Nº 143 - ¿Por qué los perfumes nos parecen diferentes en casa de los demás?

Ocurre a menudo: entras en una casa y lo primero que piensas es: "aquí huele de maravilla." Luego vuelves a la tuya y, aunque uses la misma fragancia, te parece no percibirla de la misma manera.

Pero la razón no es el perfume, somos nosotros.

El olfato es un sentido inteligente: al cabo de un tiempo, se acostumbra a los olores que considera familiares. Es un mecanismo natural. La fragancia que percibes intensamente los primeros días deja progresivamente de parecerte evidente, precisamente porque el cerebro la reconoce como parte del entorno. Por eso los perfumes de las casas ajenas nos impactan siempre más: son nuevos. Inesperados. Aún no registrados en nuestra memoria.

Sin embargo, esto no significa que tu perfume no se sienta. Al contrario, a menudo se ha vuelto tan coherente con tu casa que ya forma parte de ella.

¿Una forma sencilla de reactivar la percepción? Cambiar ligeramente algo. No es necesario sustituir completamente la fragancia. A veces basta con mover el difusor a otro punto de la habitación, o añadir una nota complementaria: una vela más cítrica junto a un difusor amaderado, por ejemplo.

Alternar los momentos también ayuda. Si usas siempre el mismo perfume durante todo el día, acabarás inevitablemente percibiéndolo menos. Una buena idea puede ser usar fragancias diferentes entre la mañana y la noche: algo más fresco durante el día y notas más suaves en las horas lentas.

Hay además otro detalle interesante: los tejidos retienen el perfume de forma diferente al aire. Una cortina, una manta, un cojín ligeramente vaporizados pueden restituir la fragancia de forma intermitente, cada vez que se mueven. Y es precisamente esta alternancia la que hace el perfume más vivo.
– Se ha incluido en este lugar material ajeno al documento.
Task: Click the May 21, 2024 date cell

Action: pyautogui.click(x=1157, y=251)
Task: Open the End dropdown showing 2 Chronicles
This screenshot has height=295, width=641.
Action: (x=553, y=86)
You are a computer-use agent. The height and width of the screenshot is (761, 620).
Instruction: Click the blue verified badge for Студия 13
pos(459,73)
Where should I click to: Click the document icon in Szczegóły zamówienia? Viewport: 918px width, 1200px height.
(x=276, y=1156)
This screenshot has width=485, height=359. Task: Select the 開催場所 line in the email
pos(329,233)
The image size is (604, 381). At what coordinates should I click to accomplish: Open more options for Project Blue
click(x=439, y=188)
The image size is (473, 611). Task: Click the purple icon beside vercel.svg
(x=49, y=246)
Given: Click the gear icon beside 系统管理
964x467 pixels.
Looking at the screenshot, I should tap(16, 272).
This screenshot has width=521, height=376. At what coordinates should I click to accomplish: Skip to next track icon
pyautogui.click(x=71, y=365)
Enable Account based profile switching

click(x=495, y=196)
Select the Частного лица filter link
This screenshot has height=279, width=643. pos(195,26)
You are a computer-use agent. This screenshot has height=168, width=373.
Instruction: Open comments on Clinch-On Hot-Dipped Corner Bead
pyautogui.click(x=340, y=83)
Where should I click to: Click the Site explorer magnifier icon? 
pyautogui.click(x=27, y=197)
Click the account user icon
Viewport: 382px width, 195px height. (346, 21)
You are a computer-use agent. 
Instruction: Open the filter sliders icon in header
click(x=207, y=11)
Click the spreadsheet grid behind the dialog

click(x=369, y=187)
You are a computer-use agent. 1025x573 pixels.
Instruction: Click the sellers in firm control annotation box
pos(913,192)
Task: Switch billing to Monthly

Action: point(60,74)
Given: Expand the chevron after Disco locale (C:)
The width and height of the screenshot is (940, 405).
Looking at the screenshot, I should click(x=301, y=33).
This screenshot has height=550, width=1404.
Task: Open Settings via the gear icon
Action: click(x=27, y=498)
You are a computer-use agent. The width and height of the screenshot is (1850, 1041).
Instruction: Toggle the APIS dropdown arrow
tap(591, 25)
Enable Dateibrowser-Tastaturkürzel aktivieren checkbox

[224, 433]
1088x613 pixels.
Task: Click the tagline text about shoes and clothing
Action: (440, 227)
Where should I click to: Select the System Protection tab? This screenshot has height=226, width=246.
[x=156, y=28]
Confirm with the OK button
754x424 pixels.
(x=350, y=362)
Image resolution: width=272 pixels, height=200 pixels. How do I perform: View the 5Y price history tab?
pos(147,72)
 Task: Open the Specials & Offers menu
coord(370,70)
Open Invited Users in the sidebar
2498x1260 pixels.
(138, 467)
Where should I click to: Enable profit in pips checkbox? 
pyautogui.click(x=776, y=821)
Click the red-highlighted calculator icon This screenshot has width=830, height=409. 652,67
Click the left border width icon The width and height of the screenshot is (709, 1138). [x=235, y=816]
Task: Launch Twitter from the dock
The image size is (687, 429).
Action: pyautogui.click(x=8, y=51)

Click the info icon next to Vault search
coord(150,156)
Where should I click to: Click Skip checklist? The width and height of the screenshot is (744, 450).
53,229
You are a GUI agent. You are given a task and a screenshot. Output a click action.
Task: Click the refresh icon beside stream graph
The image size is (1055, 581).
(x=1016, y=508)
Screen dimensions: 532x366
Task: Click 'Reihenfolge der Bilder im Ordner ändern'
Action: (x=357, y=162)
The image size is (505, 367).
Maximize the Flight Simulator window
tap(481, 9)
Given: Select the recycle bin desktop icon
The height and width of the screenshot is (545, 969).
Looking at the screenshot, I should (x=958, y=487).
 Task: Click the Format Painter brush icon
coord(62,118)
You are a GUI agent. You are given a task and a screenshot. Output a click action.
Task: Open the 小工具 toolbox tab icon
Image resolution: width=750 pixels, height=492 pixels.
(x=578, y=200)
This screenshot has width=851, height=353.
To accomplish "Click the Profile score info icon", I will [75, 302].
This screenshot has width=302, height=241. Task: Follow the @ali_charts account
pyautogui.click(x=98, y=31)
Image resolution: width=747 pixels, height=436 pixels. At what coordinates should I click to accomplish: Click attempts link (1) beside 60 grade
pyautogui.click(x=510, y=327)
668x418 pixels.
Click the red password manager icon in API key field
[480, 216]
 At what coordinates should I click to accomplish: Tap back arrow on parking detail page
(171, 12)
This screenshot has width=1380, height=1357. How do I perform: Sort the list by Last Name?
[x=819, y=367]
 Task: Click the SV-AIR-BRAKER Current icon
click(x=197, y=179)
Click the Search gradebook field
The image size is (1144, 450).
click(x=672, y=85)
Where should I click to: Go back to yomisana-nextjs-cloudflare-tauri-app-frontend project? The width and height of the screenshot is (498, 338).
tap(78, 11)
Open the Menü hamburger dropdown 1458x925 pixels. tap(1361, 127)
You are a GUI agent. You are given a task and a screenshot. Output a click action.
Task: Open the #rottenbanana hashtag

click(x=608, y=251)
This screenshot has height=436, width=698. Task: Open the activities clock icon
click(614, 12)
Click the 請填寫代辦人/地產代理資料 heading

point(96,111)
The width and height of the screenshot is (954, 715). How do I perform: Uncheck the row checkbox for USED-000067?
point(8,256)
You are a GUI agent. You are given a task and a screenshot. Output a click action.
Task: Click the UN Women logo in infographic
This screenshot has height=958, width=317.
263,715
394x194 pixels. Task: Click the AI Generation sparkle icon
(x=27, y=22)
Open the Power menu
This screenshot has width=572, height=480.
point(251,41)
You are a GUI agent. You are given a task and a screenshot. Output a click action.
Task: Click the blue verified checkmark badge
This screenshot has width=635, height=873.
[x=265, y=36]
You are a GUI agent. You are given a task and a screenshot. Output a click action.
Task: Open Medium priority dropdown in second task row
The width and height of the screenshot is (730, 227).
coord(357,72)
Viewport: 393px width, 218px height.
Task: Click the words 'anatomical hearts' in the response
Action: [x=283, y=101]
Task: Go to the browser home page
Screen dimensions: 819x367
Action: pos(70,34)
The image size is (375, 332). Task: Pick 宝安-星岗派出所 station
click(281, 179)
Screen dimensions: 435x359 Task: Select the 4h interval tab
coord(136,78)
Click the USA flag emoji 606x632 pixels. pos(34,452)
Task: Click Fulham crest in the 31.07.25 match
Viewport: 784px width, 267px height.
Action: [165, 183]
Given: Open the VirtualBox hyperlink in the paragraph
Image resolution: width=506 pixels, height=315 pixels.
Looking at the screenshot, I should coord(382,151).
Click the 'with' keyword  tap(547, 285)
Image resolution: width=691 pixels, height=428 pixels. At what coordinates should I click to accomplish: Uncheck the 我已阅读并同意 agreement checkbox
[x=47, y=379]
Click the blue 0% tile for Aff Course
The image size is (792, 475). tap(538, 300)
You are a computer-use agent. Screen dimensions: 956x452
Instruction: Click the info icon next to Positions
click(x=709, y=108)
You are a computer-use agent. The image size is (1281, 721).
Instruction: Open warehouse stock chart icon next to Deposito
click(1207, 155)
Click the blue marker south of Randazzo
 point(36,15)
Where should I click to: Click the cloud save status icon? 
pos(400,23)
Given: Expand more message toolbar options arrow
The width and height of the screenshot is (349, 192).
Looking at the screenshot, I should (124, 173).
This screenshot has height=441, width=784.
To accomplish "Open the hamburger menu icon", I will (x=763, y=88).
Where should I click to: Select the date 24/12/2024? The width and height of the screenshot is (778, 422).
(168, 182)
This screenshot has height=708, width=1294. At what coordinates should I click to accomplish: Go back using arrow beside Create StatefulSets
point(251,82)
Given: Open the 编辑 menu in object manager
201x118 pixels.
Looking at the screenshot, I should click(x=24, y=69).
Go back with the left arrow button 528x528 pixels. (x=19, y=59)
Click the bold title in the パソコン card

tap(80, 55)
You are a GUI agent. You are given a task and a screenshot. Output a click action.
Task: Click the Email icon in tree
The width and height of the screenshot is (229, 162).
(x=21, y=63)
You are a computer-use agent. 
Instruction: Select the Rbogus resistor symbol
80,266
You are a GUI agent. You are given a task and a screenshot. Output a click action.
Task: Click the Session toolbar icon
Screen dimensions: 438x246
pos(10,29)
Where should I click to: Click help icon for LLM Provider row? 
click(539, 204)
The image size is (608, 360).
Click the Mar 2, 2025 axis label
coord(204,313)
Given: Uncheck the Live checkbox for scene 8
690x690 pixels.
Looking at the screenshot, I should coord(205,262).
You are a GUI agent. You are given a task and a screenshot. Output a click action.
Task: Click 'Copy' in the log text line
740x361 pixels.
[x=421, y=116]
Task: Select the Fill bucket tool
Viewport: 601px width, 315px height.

Prueba a dejar una habitación sin perfume durante unos días. Cuando reintroduzcas la fragancia, la percibirás de nuevo con mucha más intensidad.

Quizás es esto lo que ocurre también con las cosas bellas: cuando nos acostumbramos demasiado, dejamos realmente de notarlas. Pero basta con cambiar de perspectiva — o simplemente volver a entrar en una habitación — para recordar que siempre estuvieron ahí.

Porque el perfume más bonito no es el que invade. Es el que acompaña. El que se descubre poco a poco, mientras se vive la casa.